*Stated goal:*
For each statement about the passage on the exoplanet WASP-193b, answer yes or no on whether the passage agrees, and quote the passage's words that decide it: (a) WASP-193b is the least dense planet found so far; (b) WASP-193b lies 1,200 light-years from Earth; (c) standard models of irradiated gas giants can reproduce WASP-193b's density.

*Excerpt to read:*
┌──

WASP-193 b is a gas giant exoplanet that orbits an F-type star. Its mass is 0.139 Jupiters, it takes 6.2 days to complete one orbit of its star, and is 0.0676 AU from its star, according to NASA.
WASP-193b discovered by an international team led by researchers from the EXOTIC Laboratory of the University of Liège, in collaboration with MIT and the Astrophysics Institute in Andalusia and located 1,200 light-years from Earth is 50% larger than Jupiter but 7 times less massive, giving it an extremely low density comparable to that of cotton candy.
"WASP-193b is the second least dense planet discovered to date, after Kepler-51d, which is much smaller," explains Khalid Barkaoui, a Postdoctoral Researcher at ULiège's EXOTIC Laboratory and first author of the article published in Nature Astronomy.
"This extremely low density cannot be reproduced by standard models of irradiated gas giants, even under the unrealistic assumption of a coreless structure", he added.
So far, according to Nasa, at least 5,000 exoplanets have been discovered — bodies that are outside our solar system.
Cotton candy’s density is 0.05 grams per cubic centimeter and Earth’s is 5.51 grams per cubic centimeter.

└──

*Dataset excerpt:*
┌──

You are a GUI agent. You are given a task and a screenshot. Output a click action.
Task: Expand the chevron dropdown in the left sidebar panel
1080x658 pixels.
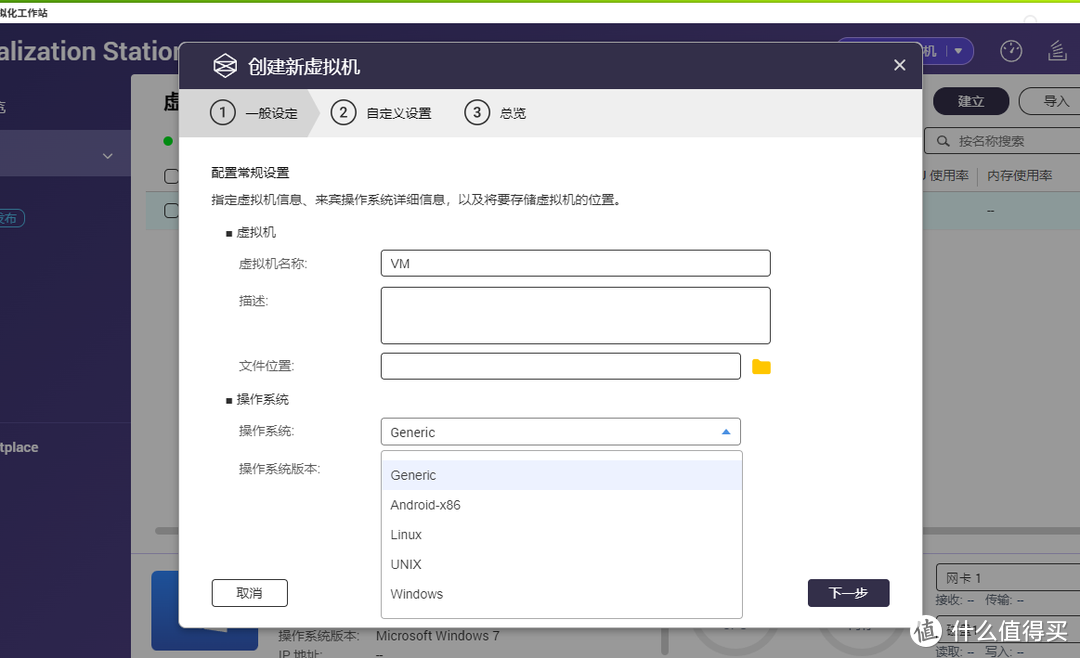click(x=106, y=155)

└──

*Result below:*
(a) No: "WASP-193b is the second least dense planet discovered to date, after Kepler-51d"
(b) Yes: "located 1,200 light-years from Earth"
(c) No: "This extremely low density cannot be reproduced by standard models of irradiated gas giants"